Stored items from a collection
---+---
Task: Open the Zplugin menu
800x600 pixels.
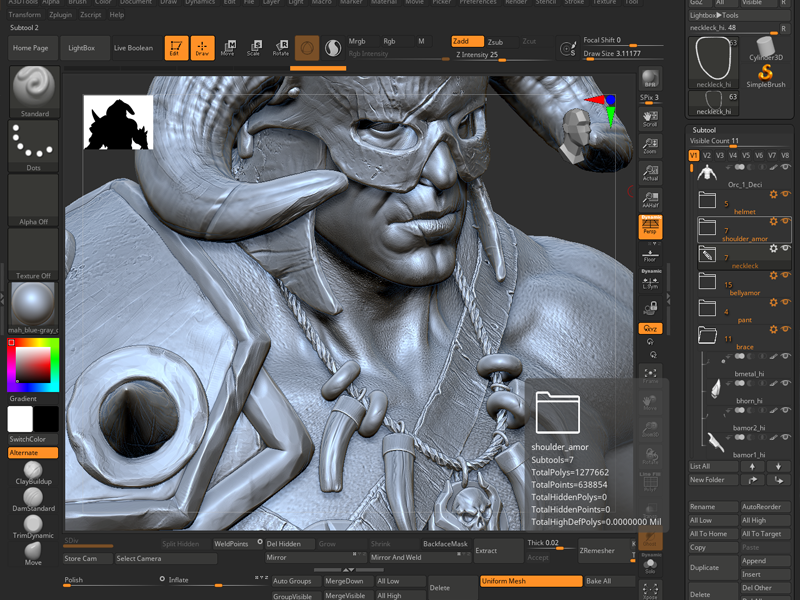Action: click(59, 15)
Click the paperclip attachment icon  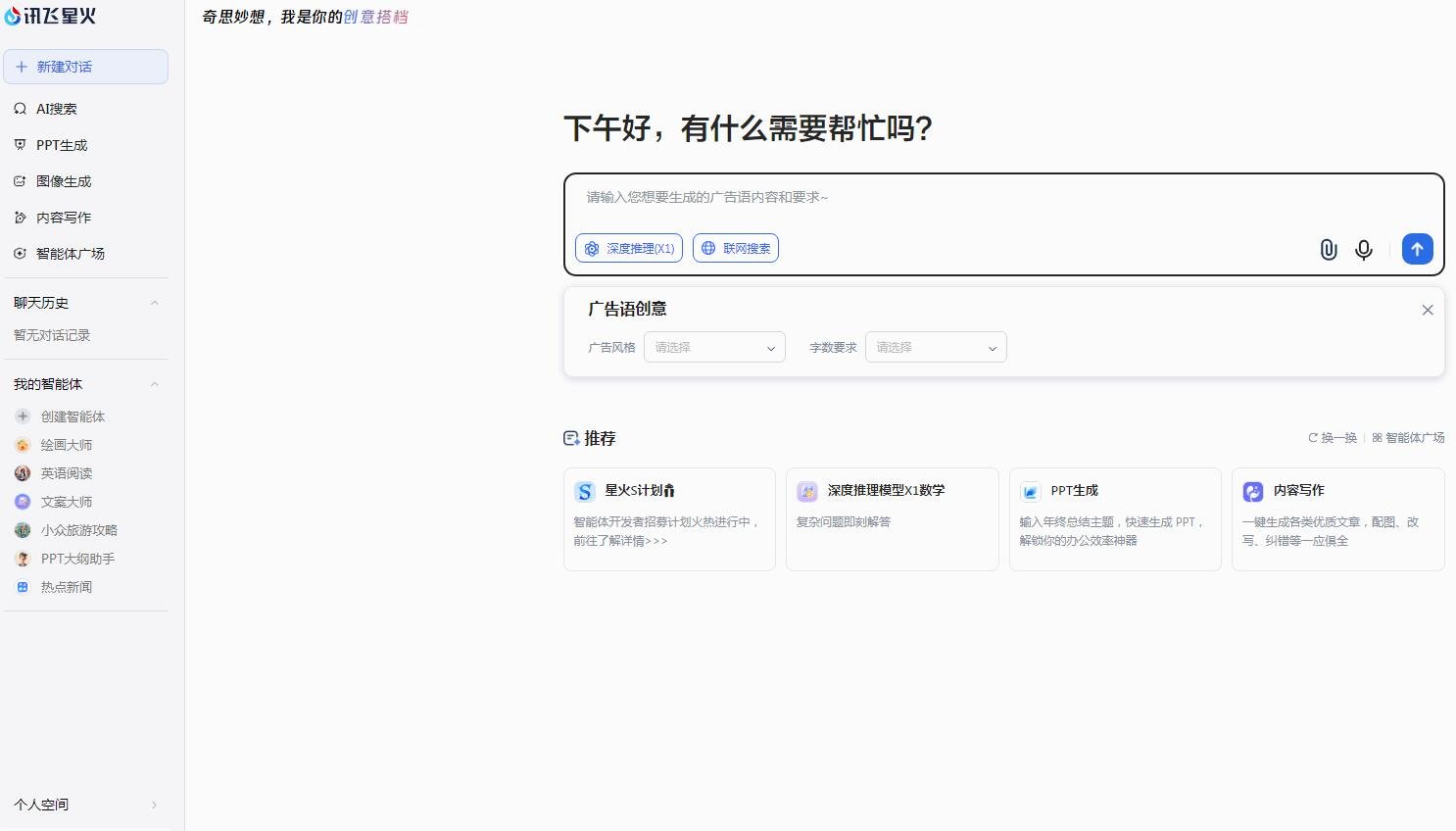pyautogui.click(x=1329, y=250)
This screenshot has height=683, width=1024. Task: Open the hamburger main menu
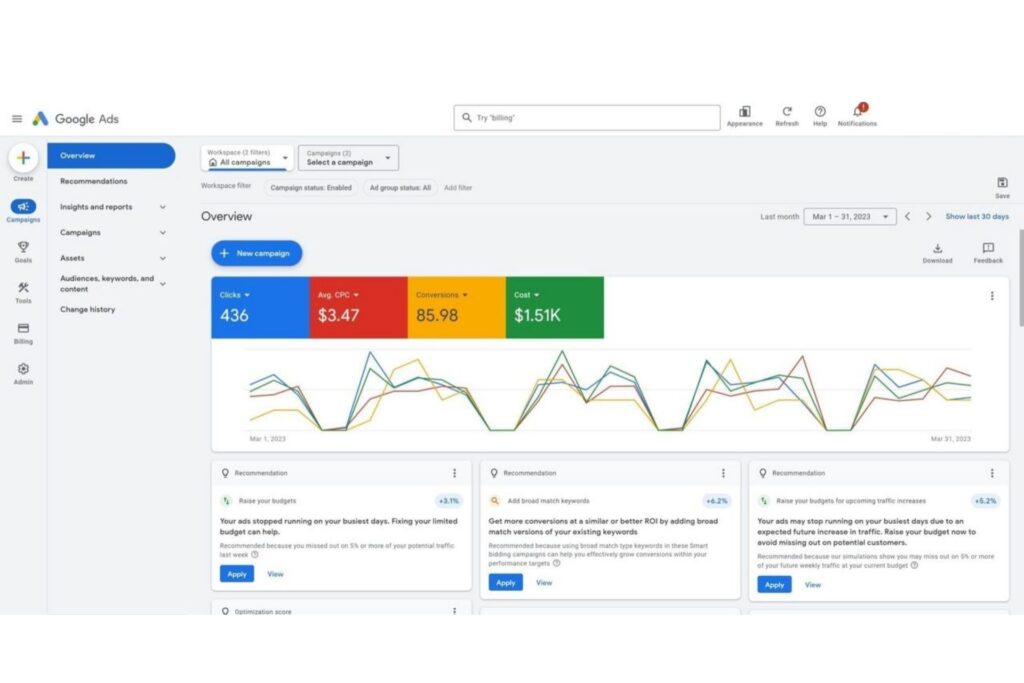(x=16, y=118)
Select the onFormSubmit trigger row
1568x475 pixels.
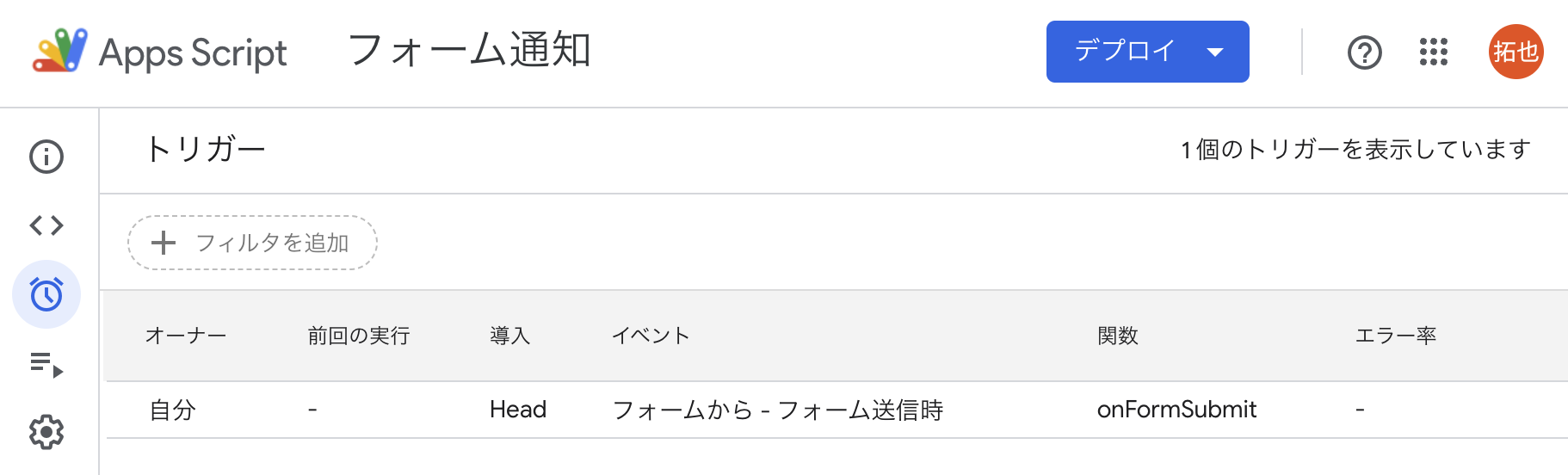1176,410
---+---
#### WORK TO COMPLETE:
Write the lines from the line containing "Select the onFormSubmit trigger row" through the last line of the data out again exactly, and only those lines; pictures stay out.

#### OUTPUT FOR THIS EXERCISE:
Select the onFormSubmit trigger row
1568x475 pixels.
1176,410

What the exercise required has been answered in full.